▶ **DOCUMENT PASSAGE**
----
The Rightful Place of Science: Science on the Verge
- Author: Alice Benessia, Silvio Funtowicz, Mario Giampietro, Angela Guimaraes Pereira, Jerome Ravetz, Andrea Saltelli, Roger Strand, Jeroen P. van der Sluijs, Daniel Sarewitz (Foreword)
- Language: English
- Genre: Science
- Publisher: Consortium for Science, Policy, & Outcomes (CSPO)
- Publication date: 20 Feb. 2016
- Publication place: United States
- Media type: print
- Pages: 232
- ISBN: 978-0692596388
- Website: Page of the book at CSPO; See at Amazon More material

= Science on the Verge =

2016 book

Science on the verge is a book written in 2016 by group of eight scholars working in the tradition of Post-normal science. The book analyzes the main features and possible causes of the present science's crisis.

==Content==

Science on the verge, written by Alice Benessia, Silvio Funtowicz, Mario Giampietro, Ângela Guimarães Pereira, Jerome Ravetz, Andrea Saltelli, Roger Strand, and Jeroen P. van der Sluijs, with a preface by Dan Sarewitz, follows different threads of the present science's crisis (lost reproducibility, collapsing peer review, perverse metrics, evidence based policy's dysfunctions, techno-science and its hubris, science as metaphysics ...) and presents a first systematic analysis of the main causes of the present predicaments.

- Chapter 1. The chapter entitled 'Who will solve the crisis in science?' tackles the following questions:
  - Is there a crisis?
  - What is being done 'from within'? Is this sufficient?
  - What are the diagnoses for the crisis' root causes, and
  - what are the solutions 'from without'?
- Chapter 2. This is chapter entitled 'The fallacy of evidence based policy' tackles:
  - Quantification as hypocognition;
  - Socially constructed ignorance & uncomfortable knowledge;
  - Ancien régime syndrome;
  - Quantitative story telling.
- Chapter 3. This is chapter entitled 'Never late, never lost, never unprepared' treats:
  - Trajectories of innovation and modes of demarcation of science from society:
    - 'separation',
    - 'hybridization' and
    - 'substitution';
  - What contradictions these trajectories generate.
- Chapter 4. This chapter entitled 'Institutions on the verge' discusses:
  - Working at the science policy interface;
  - The special case of the European Commission's in house science service;
  - The Joint Research Centre as a boundary institutions;
  - Diagnosis, challenges and perspectives.
----
▶ **LISTED RECORDS**

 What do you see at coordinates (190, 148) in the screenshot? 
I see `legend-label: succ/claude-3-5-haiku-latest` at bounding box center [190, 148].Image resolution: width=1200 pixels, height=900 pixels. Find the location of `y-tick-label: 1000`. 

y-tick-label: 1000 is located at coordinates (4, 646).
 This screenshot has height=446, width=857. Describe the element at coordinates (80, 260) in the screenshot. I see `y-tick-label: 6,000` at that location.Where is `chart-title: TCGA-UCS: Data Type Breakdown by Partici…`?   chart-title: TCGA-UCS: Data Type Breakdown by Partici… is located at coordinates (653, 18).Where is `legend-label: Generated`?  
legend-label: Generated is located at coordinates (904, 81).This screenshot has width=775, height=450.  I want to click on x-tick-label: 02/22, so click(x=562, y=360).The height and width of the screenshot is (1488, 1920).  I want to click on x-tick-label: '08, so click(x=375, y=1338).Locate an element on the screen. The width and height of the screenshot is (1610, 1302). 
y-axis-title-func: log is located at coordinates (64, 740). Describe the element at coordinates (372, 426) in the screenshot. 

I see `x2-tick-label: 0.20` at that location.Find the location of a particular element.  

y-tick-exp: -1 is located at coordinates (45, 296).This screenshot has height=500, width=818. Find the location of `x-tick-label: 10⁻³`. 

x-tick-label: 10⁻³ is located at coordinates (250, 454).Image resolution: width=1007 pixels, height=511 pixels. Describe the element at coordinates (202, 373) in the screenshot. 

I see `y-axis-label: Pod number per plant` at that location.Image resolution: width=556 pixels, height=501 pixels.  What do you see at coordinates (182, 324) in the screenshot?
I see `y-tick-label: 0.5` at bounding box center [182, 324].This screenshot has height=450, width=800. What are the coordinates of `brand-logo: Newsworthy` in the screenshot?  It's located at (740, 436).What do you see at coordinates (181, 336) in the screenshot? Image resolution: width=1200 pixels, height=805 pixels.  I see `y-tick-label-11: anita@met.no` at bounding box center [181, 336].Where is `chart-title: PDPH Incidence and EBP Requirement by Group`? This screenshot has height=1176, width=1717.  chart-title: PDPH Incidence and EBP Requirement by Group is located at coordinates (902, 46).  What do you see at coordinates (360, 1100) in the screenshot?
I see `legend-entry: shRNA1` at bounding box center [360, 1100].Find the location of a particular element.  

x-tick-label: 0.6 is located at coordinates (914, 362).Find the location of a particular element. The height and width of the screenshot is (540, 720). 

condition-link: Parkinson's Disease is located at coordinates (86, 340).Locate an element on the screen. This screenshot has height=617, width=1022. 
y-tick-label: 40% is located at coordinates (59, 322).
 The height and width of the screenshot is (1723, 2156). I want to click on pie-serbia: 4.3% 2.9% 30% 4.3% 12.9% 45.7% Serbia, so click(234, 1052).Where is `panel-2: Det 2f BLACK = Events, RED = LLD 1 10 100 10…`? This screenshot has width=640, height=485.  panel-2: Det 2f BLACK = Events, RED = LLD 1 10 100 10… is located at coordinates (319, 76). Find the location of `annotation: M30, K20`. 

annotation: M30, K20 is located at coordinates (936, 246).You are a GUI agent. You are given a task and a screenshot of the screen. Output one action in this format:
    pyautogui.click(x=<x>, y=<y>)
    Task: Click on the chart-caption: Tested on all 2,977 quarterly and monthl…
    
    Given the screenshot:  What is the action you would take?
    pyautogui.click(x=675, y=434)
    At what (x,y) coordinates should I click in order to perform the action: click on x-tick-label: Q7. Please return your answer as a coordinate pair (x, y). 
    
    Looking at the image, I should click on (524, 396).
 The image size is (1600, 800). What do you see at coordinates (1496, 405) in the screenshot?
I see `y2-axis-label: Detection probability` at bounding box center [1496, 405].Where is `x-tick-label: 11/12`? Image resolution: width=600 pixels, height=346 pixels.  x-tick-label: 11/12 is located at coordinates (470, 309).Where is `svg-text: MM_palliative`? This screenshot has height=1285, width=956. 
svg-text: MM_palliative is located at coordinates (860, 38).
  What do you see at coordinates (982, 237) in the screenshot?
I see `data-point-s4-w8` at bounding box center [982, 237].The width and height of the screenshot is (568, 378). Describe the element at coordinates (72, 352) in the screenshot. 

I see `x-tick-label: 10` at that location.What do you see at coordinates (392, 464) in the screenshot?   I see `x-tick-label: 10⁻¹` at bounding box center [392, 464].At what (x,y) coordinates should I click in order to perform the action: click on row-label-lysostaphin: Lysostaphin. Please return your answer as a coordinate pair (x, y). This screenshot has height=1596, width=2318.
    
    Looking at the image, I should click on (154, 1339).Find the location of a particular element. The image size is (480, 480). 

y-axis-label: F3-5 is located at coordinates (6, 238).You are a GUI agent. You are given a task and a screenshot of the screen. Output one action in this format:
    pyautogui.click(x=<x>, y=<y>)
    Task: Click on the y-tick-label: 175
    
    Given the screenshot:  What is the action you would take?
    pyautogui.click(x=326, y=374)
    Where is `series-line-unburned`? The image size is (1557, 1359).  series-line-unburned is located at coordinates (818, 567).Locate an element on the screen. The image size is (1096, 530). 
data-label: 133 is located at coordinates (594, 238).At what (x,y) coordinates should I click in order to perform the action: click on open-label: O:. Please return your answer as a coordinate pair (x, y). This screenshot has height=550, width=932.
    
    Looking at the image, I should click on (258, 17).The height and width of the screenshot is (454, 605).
----
▶ **WORK TO COMPLETE**
**A.** In the book description, reproduce the part that opens with the words "- What are the diagnoses" and closes with "Quantitative story telling.", substituting "oversimplification" for "hypocognition".
**B.** Summarize the book description in two sentences.
The entries have no connection to the book description.

▶ **SOLUTIONS PER TASK**
**A.**
- What are the diagnoses for the crisis' root causes, and
  - what are the solutions 'from without'?
- Chapter 2. This is chapter entitled 'The fallacy of evidence based policy' tackles:
  - Quantification as oversimplification;
  - Socially constructed ignorance & uncomfortable knowledge;
  - Ancien régime syndrome;
  - Quantitative story telling.

**B.** Science on the Verge is a 2016 book by eight scholars working in the tradition of Post-normal science, and it analyzes the main features and possible causes of the present crisis in science. It follows threads such as lost reproducibility, collapsing peer review, perverse metrics and the dysfunctions of evidence based policy, and its four chapters take up who will solve the crisis, the fallacy of evidence based policy, trajectories of innovation, and institutions on the verge.